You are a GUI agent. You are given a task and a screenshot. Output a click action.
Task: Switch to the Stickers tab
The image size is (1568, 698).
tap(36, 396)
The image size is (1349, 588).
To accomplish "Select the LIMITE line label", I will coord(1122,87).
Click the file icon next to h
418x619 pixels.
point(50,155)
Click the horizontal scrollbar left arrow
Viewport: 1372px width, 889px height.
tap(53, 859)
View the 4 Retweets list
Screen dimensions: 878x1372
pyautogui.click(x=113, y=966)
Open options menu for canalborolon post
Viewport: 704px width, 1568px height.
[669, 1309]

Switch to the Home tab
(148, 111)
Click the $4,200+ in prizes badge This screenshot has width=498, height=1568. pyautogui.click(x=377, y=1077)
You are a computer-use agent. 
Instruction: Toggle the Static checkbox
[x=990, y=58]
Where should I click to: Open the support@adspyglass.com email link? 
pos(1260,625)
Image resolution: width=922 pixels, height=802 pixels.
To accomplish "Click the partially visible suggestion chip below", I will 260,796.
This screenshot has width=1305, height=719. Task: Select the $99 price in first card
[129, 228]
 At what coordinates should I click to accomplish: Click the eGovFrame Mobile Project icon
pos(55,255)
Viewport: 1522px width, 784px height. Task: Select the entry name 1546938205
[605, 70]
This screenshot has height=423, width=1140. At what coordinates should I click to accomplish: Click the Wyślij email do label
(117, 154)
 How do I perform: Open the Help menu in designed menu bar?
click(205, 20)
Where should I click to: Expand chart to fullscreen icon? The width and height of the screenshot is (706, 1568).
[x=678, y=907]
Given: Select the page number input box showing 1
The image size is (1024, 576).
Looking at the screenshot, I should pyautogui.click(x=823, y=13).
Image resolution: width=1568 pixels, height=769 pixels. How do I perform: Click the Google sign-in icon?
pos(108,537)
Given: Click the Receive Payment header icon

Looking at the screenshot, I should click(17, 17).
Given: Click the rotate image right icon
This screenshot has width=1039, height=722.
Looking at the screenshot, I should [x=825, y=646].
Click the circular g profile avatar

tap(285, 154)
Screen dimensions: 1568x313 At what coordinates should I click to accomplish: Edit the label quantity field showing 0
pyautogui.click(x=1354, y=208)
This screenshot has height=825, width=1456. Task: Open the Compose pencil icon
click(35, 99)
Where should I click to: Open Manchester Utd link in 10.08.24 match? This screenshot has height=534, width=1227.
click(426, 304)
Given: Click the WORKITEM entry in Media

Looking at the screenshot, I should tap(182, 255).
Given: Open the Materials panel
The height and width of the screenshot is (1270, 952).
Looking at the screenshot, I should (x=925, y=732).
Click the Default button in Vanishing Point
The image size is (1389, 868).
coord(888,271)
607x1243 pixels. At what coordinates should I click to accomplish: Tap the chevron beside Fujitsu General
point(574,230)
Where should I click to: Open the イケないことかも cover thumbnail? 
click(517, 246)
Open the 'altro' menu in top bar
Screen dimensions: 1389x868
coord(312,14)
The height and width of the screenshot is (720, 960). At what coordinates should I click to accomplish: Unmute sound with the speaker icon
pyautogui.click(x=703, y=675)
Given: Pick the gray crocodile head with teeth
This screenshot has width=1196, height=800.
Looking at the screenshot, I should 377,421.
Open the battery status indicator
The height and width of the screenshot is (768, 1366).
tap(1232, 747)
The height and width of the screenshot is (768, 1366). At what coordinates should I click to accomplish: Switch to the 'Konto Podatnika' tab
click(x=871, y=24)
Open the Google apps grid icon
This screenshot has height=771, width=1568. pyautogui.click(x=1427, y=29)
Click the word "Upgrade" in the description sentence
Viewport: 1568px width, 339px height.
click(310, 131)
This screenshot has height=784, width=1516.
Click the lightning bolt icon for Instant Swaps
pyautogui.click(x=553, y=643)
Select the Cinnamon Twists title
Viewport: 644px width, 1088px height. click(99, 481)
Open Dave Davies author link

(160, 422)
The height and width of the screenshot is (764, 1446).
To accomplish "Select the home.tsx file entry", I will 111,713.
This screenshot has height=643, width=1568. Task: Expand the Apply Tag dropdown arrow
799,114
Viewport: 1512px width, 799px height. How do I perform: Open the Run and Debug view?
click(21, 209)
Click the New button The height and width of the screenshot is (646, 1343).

Work required: Can you lay out every line of the records above as a JSON list of strings, one string per line, with blank lines left out?

Task solution:
[
  "You are a GUI agent. You are given a task and a screenshot. Output a click action.",
  "Task: Switch to the Stickers tab",
  "The image size is (1568, 698).",
  "tap(36, 396)",
  "The image size is (1349, 588).",
  "To accomplish \"Select the LIMITE line label\", I will coord(1122,87).",
  "Click the file icon next to h",
  "418x619 pixels.",
  "point(50,155)",
  "Click the horizontal scrollbar left arrow",
  "Viewport: 1372px width, 889px height.",
  "tap(53, 859)",
  "View the 4 Retweets list",
  "Screen dimensions: 878x1372",
  "pyautogui.click(x=113, y=966)",
  "Open options menu for canalborolon post",
  "Viewport: 704px width, 1568px height.",
  "[669, 1309]",
  "Switch to the Home tab",
  "(148, 111)",
  "Click the $4,200+ in prizes badge This screenshot has width=498, height=1568. pyautogui.click(x=377, y=1077)",
  "You are a computer-use agent. ",
  "Instruction: Toggle the Static checkbox",
  "[x=990, y=58]",
  "Where should I click to: Open the support@adspyglass.com email link? ",
  "pos(1260,625)",
  "Image resolution: width=922 pixels, height=802 pixels.",
  "To accomplish \"Click the partially visible suggestion chip below\", I will 260,796.",
  "This screenshot has width=1305, height=719. Task: Select the $99 price in first card",
  "[129, 228]",
  " At what coordinates should I click to accomplish: Click the eGovFrame Mobile Project icon",
  "pos(55,255)",
  "Viewport: 1522px width, 784px height. Task: Select the entry name 1546938205",
  "[605, 70]",
  "This screenshot has height=423, width=1140. At what coordinates should I click to accomplish: Click the Wyślij email do label",
  "(117, 154)",
  " How do I perform: Open the Help menu in designed menu bar?",
  "click(205, 20)",
  "Where should I click to: Expand chart to fullscreen icon? The width and height of the screenshot is (706, 1568).",
  "[x=678, y=907]",
  "Given: Select the page number input box showing 1",
  "The image size is (1024, 576).",
  "Looking at the screenshot, I should pyautogui.click(x=823, y=13).",
  "Image resolution: width=1568 pixels, height=769 pixels. How do I perform: Click the Google sign-in icon?",
  "pos(108,537)",
  "Given: Click the Receive Payment header icon",
  "Looking at the screenshot, I should click(17, 17).",
  "Given: Click the rotate image right icon",
  "This screenshot has width=1039, height=722.",
  "Looking at the screenshot, I should [x=825, y=646].",
  "Click the circular g profile avatar",
  "tap(285, 154)",
  "Screen dimensions: 1568x313 At what coordinates should I click to accomplish: Edit the label quantity field showing 0",
  "pyautogui.click(x=1354, y=208)",
  "This screenshot has height=825, width=1456. Task: Open the Compose pencil icon",
  "click(35, 99)",
  "Where should I click to: Open Manchester Utd link in 10.08.24 match? This screenshot has height=534, width=1227.",
  "click(426, 304)",
  "Given: Click the WORKITEM entry in Media",
  "Looking at the screenshot, I should tap(182, 255).",
  "Given: Open the Materials panel",
  "The height and width of the screenshot is (1270, 952).",
  "Looking at the screenshot, I should (x=925, y=732).",
  "Click the Default button in Vanishing Point",
  "The image size is (1389, 868).",
  "coord(888,271)",
  "607x1243 pixels. At what coordinates should I click to accomplish: Tap the chevron beside Fujitsu General",
  "point(574,230)",
  "Where should I click to: Open the イケないことかも cover thumbnail? ",
  "click(517, 246)",
  "Open the 'altro' menu in top bar",
  "Screen dimensions: 1389x868",
  "coord(312,14)",
  "The height and width of the screenshot is (720, 960). At what coordinates should I click to accomplish: Unmute sound with the speaker icon",
  "pyautogui.click(x=703, y=675)",
  "Given: Pick the gray crocodile head with teeth",
  "This screenshot has width=1196, height=800.",
  "Looking at the screenshot, I should 377,421.",
  "Open the battery status indicator",
  "The height and width of the screenshot is (768, 1366).",
  "tap(1232, 747)",
  "The height and width of the screenshot is (768, 1366). At what coordinates should I click to accomplish: Switch to the 'Konto Podatnika' tab",
  "click(x=871, y=24)",
  "Open the Google apps grid icon",
  "This screenshot has height=771, width=1568. pyautogui.click(x=1427, y=29)",
  "Click the word \"Upgrade\" in the description sentence",
  "Viewport: 1568px width, 339px height.",
  "click(310, 131)",
  "This screenshot has height=784, width=1516.",
  "Click the lightning bolt icon for Instant Swaps",
  "pyautogui.click(x=553, y=643)",
  "Select the Cinnamon Twists title",
  "Viewport: 644px width, 1088px height. click(99, 481)",
  "Open Dave Davies author link",
  "(160, 422)",
  "The height and width of the screenshot is (764, 1446).",
  "To accomplish \"Select the home.tsx file entry\", I will 111,713.",
  "This screenshot has height=643, width=1568. Task: Expand the Apply Tag dropdown arrow",
  "799,114",
  "Viewport: 1512px width, 799px height. How do I perform: Open the Run and Debug view?",
  "click(21, 209)",
  "Click the New button The height and width of the screenshot is (646, 1343)."
]